Seminars at NAVER LABS Europe are open to the public but space is limited. Please register here.
Date: 22nd October 2019
Christophe Gravier, associate professor, Université Jean-Monnet, Saint-Étienne, France
Many of Natural Language Processing modern pipelines share a two-step process approach : a first network make it possible to learn word representation, while a second is dedicated to (deep) fine-tuning for downstream tasks. This talk will be two-fold on the first step — as many of you may already know about our works on the second steps especially in the frame of Hady Elsahar’s PhD, now working at NaverLabs in the NLP team. First, we will discuss how external knowledge hold in dictionaries can help learning word embedding in a simple and efficient way. We will then present how it is possible to binarize these embeddings in order to reduce by order of magnitude both the memory footprint of word features as well as keeping the same level of accuracy on downstream tasks such as text classification, which is of the utmost practical interest for on-device NLP.

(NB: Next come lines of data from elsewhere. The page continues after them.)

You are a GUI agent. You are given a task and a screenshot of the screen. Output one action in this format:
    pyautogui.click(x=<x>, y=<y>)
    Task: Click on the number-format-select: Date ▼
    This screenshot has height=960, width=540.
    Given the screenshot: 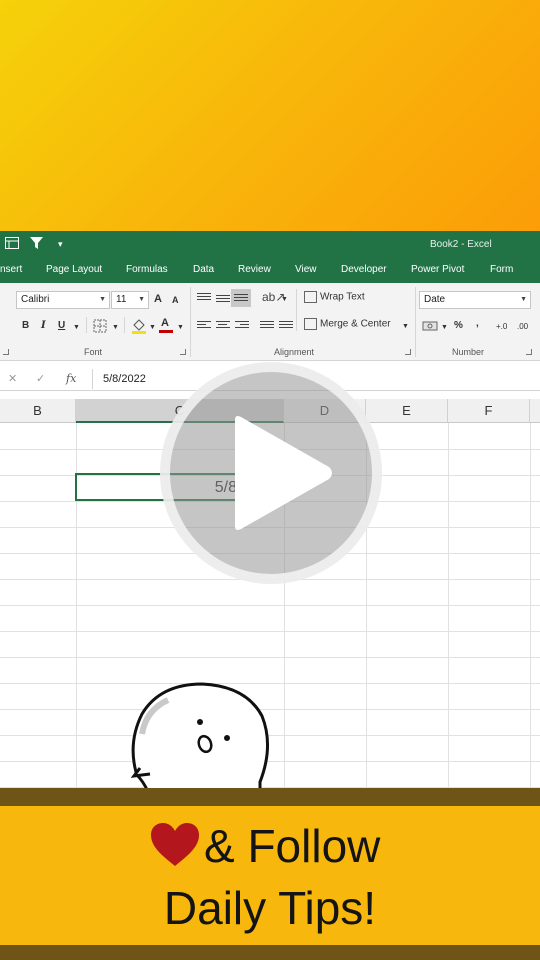 What is the action you would take?
    pyautogui.click(x=475, y=300)
    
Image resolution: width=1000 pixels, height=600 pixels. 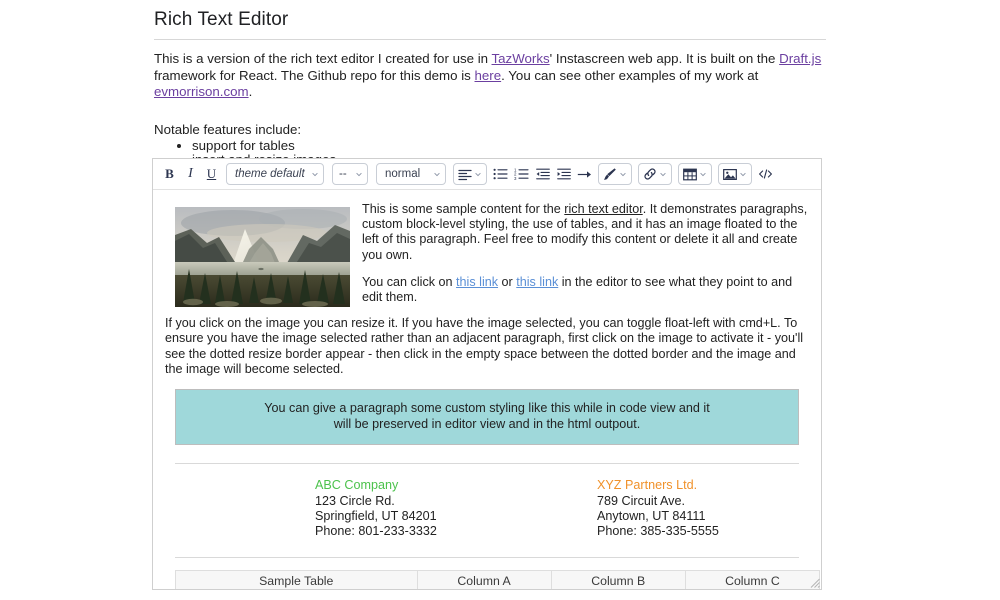 What do you see at coordinates (355, 502) in the screenshot?
I see `address-line: 123 Circle Rd.` at bounding box center [355, 502].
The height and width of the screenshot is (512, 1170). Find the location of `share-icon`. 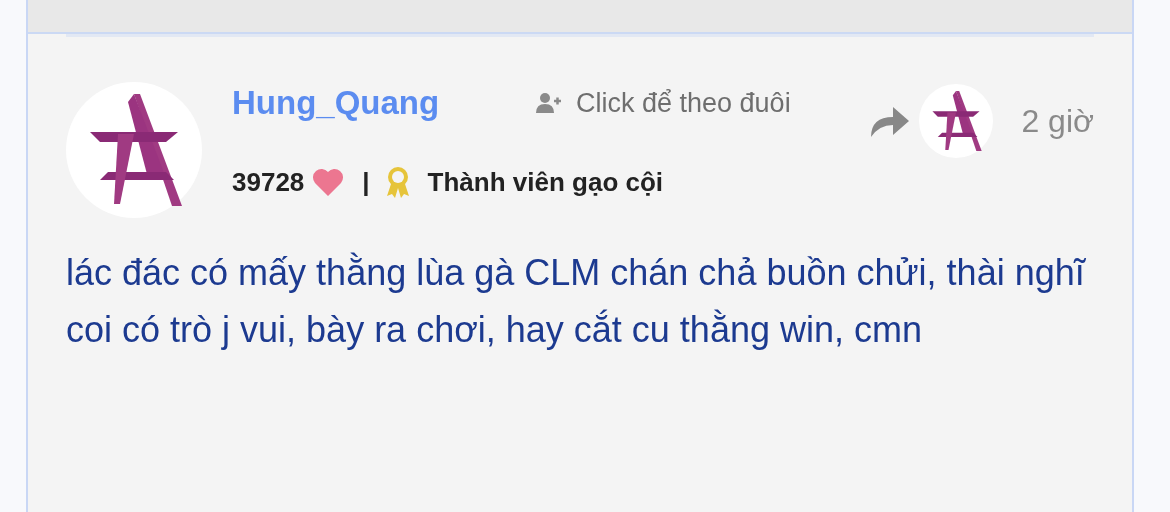

share-icon is located at coordinates (890, 121).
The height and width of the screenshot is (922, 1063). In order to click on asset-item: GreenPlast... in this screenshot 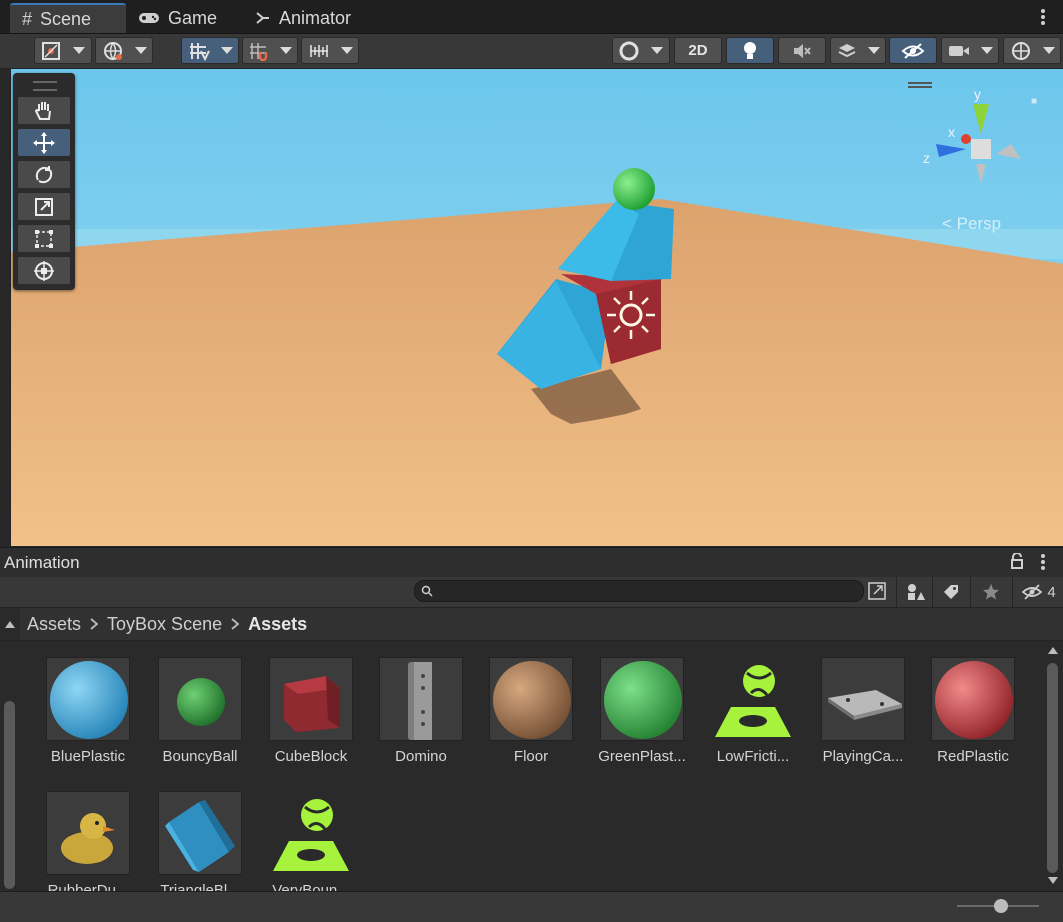, I will do `click(642, 711)`.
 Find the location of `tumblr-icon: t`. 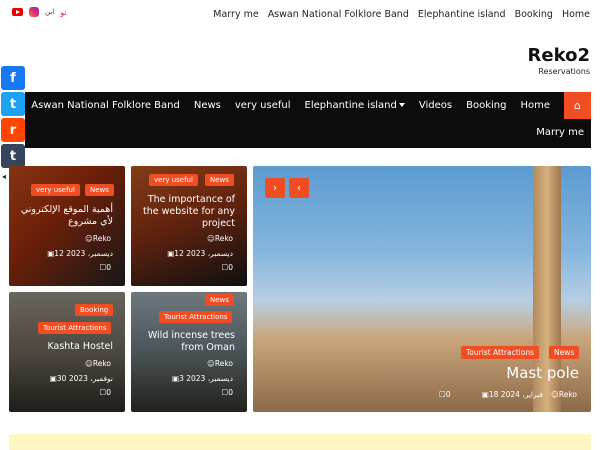

tumblr-icon: t is located at coordinates (13, 156).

This talk is based on the following publications : Julien Tissier, Christophe Gravier, Amaury Habrard: “Dict2vec : Learning Word Embeddings using Lexical Dictionaries”. EMNLP 2017: 254-263 and Julien Tissier, Amaury Habrard, Christophe Gravier: “Near-lossless Binarization of Word Embeddings”. AAAI 2019: pages to be announced
Dr. Christophe Gravier, PhD, is an associate professor at Université Jean Monnet, Université de Lyon, France. His research interest is Natural Language Processing, including text generation, chatbots, learning binary embeddings, and question answering. Christophe Gravier is a Computer Science teacher at Télécom Saint-Etienne, a French engineering school (Master diploma), where he also serves as director of development and innovation.